• Exercise details: Pictures should be excluded; otherwise, copy every entry exactly.

• Material for this task:
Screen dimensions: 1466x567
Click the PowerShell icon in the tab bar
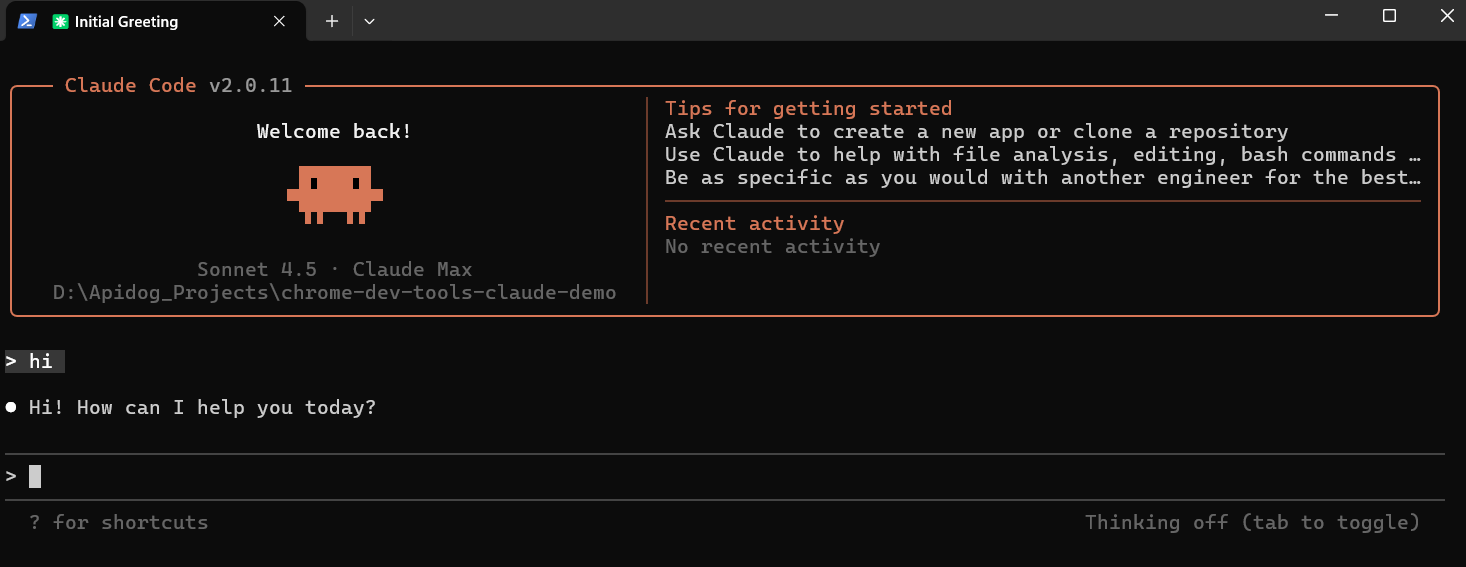(x=27, y=21)
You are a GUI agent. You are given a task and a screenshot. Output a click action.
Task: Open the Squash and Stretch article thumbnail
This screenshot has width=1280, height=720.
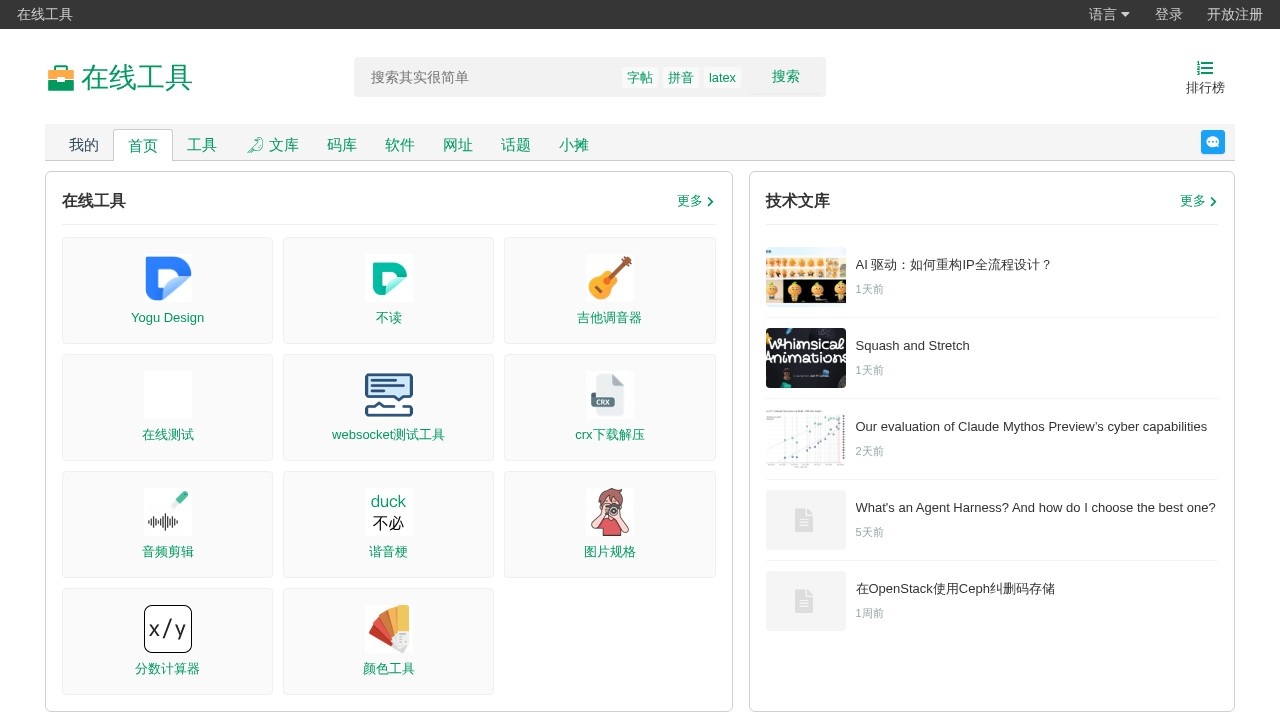805,358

• Response to this task:
Screen dimensions: 1466x567
Click the PowerShell icon in the tab bar
(x=27, y=21)
You are a GUI agent. You are given a task and a screenshot. Output a click action.
Task: Open the Squash and Stretch article thumbnail
This screenshot has width=1280, height=720.
805,358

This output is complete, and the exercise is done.